HARD-PRESSED rural regions are exploring ways of diversifying their economic base. For some, new technologies are compensating for one major disadvantage: distance from traditional manufacturing and commercial centers.
West Virginia is harnessing a new fiber-optics grid across parts of the state that puts high-speed data transmission and other capabilities within reach of a local work force.
"This brings the jobs here, where the workers are," says Roberta Fowlkes, a vice president of C&P Telephone. Ordinarily, residents would have to commute to Washington, D.C., or to neighboring Virginia, to perform similar work. They are employed by companies based out of state, but they avoid a daily 75 to 100 mile trek.
A fiber-optic network permits technology-dependent firms in areas not otherwise feasible as business sites to utilize voice, data, and image transmission.
Senators Conrad Burns (R) of Montana and Albert Gore (D) of Tennessee, and representatives Rick Boucher (D) of Virginia and Mike Oxley (R) of Ohio, are supporting legislation that would encourage phone companies to build a nationwide fiber-optic "highway."
The legislation would remove regulations that prohibit phone companies from providing television services. Lucrative TV services would provide the financial incentive for phone companies to build the fiber-optic networks.
Keypunch and data entry jobs handled today in rural sections are rote functions. In a new wave made possible by fiber optics, even managerial jobs will be handled from afar. Pictures, video, voice, or text can be transmitted as pulses of light at the rate of a billion bits of data per second.
"Catalysts for new technologies already available would certainly let coworkers share ideas rapidly," says Milton Grodsky, director of the Center for the Study of Management and Organizations at University of Maryland University College.
"Telecommunications is not a panacea," says Aliceann Wohlbruck, executive director of the National Association of Development Organizations, "but it can change the equation in years ahead." Other innovations help rural areas
Sam Morgan, executive director of the Congressional Rural Caucus, says that small towns are identifying a multitude of specific business opportunities.

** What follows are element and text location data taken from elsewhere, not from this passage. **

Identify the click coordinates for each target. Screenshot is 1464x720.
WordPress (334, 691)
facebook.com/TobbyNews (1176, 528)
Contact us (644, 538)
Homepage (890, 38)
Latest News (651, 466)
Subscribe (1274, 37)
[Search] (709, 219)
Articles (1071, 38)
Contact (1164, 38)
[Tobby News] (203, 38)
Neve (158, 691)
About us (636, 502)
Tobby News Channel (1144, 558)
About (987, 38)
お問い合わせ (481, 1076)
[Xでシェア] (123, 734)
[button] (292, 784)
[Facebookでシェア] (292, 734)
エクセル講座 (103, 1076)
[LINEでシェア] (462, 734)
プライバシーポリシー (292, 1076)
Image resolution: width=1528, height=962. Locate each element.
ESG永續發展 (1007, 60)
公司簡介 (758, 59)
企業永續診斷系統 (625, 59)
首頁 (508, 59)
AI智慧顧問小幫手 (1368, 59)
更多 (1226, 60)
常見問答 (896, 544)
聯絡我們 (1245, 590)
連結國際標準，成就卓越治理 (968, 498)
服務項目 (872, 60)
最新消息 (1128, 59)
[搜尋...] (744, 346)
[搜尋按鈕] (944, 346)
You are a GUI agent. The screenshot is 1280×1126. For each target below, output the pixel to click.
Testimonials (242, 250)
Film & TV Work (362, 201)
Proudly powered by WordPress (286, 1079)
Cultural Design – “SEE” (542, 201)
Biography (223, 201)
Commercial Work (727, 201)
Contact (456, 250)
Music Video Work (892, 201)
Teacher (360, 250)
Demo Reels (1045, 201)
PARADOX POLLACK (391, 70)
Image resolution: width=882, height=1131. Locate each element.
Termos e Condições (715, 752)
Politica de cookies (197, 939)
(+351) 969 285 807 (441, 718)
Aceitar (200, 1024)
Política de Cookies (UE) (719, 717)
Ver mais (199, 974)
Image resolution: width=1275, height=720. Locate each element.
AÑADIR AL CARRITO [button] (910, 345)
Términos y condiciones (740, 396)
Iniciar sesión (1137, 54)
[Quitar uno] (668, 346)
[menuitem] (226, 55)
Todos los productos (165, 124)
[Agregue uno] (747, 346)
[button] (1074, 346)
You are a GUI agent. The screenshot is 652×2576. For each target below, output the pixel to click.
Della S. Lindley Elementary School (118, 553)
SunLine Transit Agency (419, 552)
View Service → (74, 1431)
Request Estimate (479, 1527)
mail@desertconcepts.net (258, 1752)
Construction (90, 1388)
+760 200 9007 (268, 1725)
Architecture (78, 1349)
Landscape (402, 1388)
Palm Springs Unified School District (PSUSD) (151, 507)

He cites one new extension service project that offers continuous updates on price information for a variety of products. "This advanced technology speeds up commercial decisions, which in itself saves jobs," he notes.
In the rural Midwest, the advent of digital phone systems this year by companies such as Ameri-tech, overcomes other drawbacks.
"Digital's greater capacity and reception will induce businesses to reconsider communities off the loop," according to Linda Garcia, who directed a study on rural telecommunications for the Office of Technology Assessment in Washington, D. C.
Other rural areas are using different innovations. At Wichita State University, a technology transfer program for small-sized manufacturers installed a system for electronic transmission of computer-aided design information, vital in shaving costs, improving quality, and preventing the migration of those jobs offshore.
Yet even with new technology, better integration of existing rural aid programs is sought. "We're finally trying to take a comprehensive outlook," says Norman Reed, deputy director for a presidential commission examining these issues. "People from housing, highways, social services, education, and the rest are starting to talk to each other."
Rep. A. Michael Espey (D) of Mississippi is a rural activist who advocates funds for microenterprises unable to obtain capital. Rep. Glenn English (D) of Oklahoma says that a database at the newly formed Rural Development Administration is a boon to cash-strapped economic agencies. "With a PC, you can find case studies on almost any idea, see if it can work, how, and why."